A doctor’s solution to India’s health issues

  • Yashwant Raj, Hindustan Times
  • Updated: Sep 21, 2014 16:03 IST

Navin Shah is a slightly built man who runs 15 miles every weekend, starting always at 8am, and always the same route, a gravelly trail along the Potomac River.

It’s that same discipline that helped a boy from a Sholapur family of modest means go through medical college, and end up as a highly successful doctor in the United States.

And it is the same discipline that keeps him doggedly in pursuit of a desire to give something back to his land of birth, despite baffling, but continued indifference.

Shah has met every Indian Prime Minister since, and including, Indira Gandhi, and some of them multiple times such as Atal Bihari Vajpayee — and he has stories on each meeting.

Now, he hopes to meet Prime Minister Narendra Modi when he is here later this month. In a letter seeking an appointment, Shah has detailed his plan for the Prime Minister

Shah’s pitch has been the same: there are many Indian American doctors willing to offer their expertise to help India tackle some of its hardest health challenges.

And at no cost. Use them. It’s a difficult offer to ignore. So he has never been turned away, but hasn’t met with much success either; in fact, very little.

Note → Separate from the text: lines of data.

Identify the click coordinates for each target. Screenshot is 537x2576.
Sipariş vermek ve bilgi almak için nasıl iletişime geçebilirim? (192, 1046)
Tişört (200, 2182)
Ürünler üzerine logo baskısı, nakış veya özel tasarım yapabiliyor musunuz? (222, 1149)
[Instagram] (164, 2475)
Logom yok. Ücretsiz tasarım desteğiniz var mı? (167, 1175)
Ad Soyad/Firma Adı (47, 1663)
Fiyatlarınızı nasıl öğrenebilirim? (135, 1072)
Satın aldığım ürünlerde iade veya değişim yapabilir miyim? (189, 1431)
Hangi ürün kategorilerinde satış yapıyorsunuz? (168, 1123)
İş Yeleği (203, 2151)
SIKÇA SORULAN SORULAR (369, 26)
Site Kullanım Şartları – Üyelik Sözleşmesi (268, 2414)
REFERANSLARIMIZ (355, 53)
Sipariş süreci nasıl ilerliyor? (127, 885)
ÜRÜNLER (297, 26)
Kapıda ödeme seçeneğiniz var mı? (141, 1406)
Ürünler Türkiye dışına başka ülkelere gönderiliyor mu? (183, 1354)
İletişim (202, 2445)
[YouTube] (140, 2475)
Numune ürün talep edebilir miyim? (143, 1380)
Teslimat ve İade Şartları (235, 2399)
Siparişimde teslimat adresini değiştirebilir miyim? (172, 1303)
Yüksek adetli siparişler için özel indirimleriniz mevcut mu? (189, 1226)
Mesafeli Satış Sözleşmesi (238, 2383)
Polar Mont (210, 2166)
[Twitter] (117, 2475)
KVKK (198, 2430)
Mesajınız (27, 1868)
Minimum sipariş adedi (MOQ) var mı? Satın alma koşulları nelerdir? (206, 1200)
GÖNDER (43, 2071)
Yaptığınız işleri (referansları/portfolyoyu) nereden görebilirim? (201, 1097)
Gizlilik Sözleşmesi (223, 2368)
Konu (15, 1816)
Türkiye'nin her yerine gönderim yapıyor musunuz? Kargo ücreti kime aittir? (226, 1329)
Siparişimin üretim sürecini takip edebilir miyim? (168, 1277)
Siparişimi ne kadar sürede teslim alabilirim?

Shah could have just walked away, and stuck to his life of a successful urologist, proud father and an indulgent grandfather. But he hasn’t, not yet and, remarkably, without any rancour.

“If you don’t try, you can’t make a difference,” Shah said in an interview.

So he persisted, and put in a large amount of his own money to set up a website — APXA: American Professional eXchange Association — to push ahead with his vision.
Through the website, Indian American doctors can offer their expertise, travel to India at their own expense and train or advise a medical facility that seeks it. On the US side, the exchange programme offers to host visiting Indian doctors for free, and take care of their training or reconditioning at the best of hospitals, Shah would like to focus this program on two areas that he sees are India’s greatest health challenges — trauma care and infectious diseases, that claim thousands of lives every year.

“There are 68,0000 practicing US physicians of Indian origin and some of them would like to volunteer their expertise and services in India,” Shah said in his letter to Modi.

He believes trauma deaths in India can be brought down — from a 1,000 a day — through additional centres and training. He believes even a small difference is worth the effort.

About infections diseases, Dr Shah wrote in his letter to PM Modi, India has about 50 million such patients, and it is responsible for 40% of deaths every year.

Shah has even tried the private sector route.